** Materials provided follows **

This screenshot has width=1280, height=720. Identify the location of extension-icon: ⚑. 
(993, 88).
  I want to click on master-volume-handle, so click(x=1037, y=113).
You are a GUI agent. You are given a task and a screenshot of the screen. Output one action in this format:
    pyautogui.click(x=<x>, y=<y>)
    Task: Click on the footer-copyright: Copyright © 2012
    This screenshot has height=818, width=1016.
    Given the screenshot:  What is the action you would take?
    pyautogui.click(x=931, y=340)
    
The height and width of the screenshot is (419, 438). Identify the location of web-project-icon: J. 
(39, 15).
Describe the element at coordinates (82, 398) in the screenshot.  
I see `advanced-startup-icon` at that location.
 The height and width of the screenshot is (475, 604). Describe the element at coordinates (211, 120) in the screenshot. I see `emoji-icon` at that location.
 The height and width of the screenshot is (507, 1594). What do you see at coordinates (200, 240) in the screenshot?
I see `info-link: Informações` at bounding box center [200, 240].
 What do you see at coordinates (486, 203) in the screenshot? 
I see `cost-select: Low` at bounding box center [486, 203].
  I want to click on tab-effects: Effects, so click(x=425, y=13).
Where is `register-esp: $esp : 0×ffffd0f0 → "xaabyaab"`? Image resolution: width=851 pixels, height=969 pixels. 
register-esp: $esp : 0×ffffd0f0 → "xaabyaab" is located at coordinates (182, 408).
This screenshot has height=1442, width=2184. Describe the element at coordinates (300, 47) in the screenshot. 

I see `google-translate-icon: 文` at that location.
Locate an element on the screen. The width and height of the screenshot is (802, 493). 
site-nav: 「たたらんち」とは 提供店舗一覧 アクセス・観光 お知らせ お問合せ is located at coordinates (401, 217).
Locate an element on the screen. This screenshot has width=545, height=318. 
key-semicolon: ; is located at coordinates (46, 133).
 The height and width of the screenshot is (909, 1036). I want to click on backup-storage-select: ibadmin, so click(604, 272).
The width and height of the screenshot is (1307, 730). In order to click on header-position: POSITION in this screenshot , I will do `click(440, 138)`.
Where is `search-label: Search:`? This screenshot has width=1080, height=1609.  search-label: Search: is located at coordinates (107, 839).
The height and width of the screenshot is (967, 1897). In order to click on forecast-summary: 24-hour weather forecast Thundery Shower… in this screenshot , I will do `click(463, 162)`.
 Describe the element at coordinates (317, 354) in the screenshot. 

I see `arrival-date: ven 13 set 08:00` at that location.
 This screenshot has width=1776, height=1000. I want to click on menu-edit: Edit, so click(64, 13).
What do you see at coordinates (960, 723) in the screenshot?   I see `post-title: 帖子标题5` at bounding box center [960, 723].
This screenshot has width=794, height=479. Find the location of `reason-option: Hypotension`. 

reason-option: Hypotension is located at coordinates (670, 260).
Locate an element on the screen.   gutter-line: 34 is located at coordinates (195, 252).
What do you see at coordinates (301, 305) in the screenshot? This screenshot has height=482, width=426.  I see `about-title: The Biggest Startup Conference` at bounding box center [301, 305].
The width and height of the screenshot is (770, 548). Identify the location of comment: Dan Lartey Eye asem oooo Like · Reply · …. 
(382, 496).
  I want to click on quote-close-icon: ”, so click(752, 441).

** End of Materials provided **

▶ What you need to do
Reproduce without alteration the portion of the data that opens with the line containing "This screenshot has height=1442, width=2184." and closes with the line containing "site-nav: 「たたらんち」とは 提供店舗一覧", including both of those lines.

▶ Response
This screenshot has height=1442, width=2184. Describe the element at coordinates (300, 47) in the screenshot. 

I see `google-translate-icon: 文` at that location.
Locate an element on the screen. The width and height of the screenshot is (802, 493). 
site-nav: 「たたらんち」とは 提供店舗一覧 アクセス・観光 お知らせ お問合せ is located at coordinates (401, 217).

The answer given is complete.